I taped Dark off of TCM a while ago, too, but I've never watched it. I tend to be phobic about Inge, based on Picnic and Come Back, Little Sheba, though I've always heard this one is better. Thanks for the added incentive, though I may still wait till our eventual 1960 Smackdown.... I like the months where I watch a lot of films for the first time, and I haven't seen Glynis Johns (The Sundowners) or Mary Ure (Sons and Lovers) from that year, either.

Vertigo's Psycho said...

Glad Dark is still turning up occasionally. I really like Inge- his works may not be of the Tennesse Williams caliber, but he sure knew how to capture a time and place while writing some great parts for actors, and his original screenplay for Splendor in the Grass proves he wasn't always stagebound (I'm glad he won the Oscar for it).

Johns is as dependably delightful in The Sundowners as you'd expect, and with superb lead performances by Mitchum and Kerr and deft Fred Zinnemann direction, it's a "downer" you haven't watched the film yet (even worse, where's the DVD?).

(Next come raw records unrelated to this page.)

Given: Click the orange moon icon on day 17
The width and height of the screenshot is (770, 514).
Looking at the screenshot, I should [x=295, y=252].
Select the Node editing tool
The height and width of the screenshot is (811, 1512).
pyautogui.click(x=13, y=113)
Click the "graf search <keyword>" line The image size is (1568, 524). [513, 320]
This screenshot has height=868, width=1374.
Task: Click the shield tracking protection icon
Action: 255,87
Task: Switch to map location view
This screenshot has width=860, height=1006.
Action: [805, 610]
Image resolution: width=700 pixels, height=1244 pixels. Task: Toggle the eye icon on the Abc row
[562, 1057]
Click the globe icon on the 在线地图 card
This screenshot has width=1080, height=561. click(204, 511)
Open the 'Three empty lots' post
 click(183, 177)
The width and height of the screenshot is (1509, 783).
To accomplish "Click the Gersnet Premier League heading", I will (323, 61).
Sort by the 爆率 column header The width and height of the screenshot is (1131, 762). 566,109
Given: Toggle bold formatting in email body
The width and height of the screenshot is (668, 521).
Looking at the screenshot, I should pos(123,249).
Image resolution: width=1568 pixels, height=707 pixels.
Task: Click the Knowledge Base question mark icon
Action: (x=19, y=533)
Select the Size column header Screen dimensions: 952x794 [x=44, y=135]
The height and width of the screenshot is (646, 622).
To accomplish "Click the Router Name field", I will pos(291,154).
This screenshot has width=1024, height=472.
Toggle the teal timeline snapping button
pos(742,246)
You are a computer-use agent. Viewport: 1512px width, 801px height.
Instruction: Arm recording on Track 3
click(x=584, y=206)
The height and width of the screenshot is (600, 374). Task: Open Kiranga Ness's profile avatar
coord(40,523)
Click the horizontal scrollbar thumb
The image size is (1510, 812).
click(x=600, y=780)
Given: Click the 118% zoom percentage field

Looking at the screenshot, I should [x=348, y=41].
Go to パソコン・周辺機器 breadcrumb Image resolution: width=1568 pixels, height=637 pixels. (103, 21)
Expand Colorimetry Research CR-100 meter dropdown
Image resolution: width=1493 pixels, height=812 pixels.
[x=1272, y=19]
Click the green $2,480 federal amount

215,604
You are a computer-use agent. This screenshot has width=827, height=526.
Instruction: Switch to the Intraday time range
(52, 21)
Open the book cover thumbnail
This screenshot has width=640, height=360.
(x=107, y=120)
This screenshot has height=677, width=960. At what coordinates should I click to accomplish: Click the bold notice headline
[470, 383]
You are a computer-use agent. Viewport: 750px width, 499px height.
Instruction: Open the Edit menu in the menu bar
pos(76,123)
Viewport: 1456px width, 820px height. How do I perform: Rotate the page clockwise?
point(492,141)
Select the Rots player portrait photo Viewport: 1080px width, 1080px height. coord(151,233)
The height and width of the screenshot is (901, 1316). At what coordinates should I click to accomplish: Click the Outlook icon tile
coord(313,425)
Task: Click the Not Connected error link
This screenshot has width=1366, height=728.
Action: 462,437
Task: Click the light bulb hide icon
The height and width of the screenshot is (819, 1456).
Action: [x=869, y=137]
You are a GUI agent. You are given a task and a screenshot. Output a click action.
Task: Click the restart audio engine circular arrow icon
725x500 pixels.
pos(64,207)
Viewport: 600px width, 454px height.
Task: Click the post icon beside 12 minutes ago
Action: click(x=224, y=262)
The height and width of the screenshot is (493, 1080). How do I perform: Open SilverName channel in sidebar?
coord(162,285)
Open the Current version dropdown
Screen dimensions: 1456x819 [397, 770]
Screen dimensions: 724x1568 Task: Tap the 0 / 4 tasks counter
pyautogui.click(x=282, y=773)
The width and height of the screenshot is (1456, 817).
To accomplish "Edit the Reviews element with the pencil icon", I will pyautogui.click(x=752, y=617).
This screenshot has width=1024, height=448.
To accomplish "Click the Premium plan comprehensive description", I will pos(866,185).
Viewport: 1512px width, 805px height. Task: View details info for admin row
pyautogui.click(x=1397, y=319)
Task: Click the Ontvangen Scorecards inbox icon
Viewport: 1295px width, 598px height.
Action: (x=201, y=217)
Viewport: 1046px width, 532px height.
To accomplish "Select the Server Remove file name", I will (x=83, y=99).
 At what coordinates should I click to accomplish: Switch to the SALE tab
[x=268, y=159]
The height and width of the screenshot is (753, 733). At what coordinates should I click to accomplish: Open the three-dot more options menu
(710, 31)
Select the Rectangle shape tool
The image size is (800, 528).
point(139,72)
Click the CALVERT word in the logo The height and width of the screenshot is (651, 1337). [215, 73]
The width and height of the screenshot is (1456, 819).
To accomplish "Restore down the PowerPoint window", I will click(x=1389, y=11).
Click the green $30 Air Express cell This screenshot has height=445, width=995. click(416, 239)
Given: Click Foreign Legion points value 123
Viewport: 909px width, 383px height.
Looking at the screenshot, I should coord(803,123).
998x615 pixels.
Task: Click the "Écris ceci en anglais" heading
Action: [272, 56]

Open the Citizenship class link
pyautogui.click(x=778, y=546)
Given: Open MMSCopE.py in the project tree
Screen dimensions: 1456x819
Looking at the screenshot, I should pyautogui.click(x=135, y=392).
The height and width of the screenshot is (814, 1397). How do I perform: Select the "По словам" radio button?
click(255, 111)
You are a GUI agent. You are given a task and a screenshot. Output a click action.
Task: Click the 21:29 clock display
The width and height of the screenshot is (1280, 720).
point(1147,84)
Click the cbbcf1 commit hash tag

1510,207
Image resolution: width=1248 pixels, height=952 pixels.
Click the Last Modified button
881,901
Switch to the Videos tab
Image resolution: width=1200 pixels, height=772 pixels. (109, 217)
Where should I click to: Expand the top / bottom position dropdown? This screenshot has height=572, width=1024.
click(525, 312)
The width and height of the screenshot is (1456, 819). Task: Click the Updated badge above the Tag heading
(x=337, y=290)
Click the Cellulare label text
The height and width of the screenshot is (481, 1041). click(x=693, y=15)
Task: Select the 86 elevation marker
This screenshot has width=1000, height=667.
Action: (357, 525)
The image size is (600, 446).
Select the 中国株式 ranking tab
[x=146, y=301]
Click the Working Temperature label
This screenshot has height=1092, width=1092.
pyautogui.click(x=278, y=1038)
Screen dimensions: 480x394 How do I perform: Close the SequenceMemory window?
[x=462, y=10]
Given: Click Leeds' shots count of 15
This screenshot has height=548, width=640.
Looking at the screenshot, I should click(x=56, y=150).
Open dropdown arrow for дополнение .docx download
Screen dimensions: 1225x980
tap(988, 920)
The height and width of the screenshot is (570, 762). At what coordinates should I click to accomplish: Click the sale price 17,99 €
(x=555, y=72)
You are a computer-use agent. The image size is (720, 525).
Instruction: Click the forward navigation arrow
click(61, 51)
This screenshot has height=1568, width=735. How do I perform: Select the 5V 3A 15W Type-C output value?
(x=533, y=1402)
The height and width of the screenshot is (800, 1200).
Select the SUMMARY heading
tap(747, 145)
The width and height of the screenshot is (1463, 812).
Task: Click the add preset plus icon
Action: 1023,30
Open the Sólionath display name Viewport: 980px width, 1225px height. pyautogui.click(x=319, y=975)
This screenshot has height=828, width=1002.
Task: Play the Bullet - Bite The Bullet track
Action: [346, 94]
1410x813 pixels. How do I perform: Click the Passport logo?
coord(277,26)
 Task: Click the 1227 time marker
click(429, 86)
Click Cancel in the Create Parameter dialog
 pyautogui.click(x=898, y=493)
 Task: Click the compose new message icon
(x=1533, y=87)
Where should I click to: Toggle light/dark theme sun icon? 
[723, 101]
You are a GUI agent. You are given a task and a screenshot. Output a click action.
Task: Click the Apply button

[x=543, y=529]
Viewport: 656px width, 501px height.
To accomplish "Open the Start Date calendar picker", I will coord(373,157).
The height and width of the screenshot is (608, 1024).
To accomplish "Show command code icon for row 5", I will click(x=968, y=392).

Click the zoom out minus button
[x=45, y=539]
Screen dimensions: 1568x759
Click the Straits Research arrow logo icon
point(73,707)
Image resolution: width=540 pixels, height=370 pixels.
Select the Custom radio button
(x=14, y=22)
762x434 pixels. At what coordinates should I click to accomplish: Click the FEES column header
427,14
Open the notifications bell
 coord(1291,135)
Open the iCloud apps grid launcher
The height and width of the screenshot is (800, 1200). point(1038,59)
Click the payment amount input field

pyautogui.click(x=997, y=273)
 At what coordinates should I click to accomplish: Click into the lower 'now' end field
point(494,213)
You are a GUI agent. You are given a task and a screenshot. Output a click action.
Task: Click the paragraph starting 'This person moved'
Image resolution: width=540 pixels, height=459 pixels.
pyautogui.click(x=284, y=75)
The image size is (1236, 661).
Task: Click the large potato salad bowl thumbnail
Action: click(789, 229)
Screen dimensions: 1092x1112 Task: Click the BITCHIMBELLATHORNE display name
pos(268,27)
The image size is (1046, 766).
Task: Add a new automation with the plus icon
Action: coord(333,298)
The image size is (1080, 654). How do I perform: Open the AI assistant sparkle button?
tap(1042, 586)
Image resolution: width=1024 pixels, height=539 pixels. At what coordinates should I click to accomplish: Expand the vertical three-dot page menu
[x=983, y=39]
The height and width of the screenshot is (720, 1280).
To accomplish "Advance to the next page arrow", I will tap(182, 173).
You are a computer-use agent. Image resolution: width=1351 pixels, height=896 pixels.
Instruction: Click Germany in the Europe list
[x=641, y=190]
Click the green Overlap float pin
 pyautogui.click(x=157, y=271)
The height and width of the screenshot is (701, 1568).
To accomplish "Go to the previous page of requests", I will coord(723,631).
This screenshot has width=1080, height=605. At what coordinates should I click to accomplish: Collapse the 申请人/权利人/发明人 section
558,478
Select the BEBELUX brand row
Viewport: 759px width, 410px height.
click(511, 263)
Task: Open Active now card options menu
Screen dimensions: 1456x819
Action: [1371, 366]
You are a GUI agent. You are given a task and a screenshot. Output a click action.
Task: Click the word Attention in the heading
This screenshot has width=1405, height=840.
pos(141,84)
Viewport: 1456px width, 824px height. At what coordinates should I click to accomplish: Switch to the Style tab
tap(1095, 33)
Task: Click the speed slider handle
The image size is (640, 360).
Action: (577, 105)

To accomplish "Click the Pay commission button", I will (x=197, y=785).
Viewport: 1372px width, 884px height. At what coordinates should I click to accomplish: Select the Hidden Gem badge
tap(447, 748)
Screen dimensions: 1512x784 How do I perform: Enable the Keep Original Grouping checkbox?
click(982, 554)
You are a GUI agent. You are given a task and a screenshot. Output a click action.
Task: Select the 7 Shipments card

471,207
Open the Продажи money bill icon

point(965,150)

I hope you guys get around to 1960 soon, which is definitely one of the signature SA years, with the flashy, not entirely believable but nevertheless fascinating Jones unrelentlessly seizing her opportunity for a good-girl-gone-bad image switch by barnstorming her way through Gantry and almost stealing some of the magnetic Lancaster's glory in the process (who do you watch in their scenes together?- both performers obviously had their Wheaties for breakfast every day during the shoot, and are keyed up and rarin' to go) battling it out with one of the legendary SA performances: Leigh, who, as Marion Crane, adeptly provides Psycho with it's mature, quite conscience during the first half of film, leading up to her brilliant enactment of Marion's history-making demise- I don't think anyone's ever died more convincingly on screen.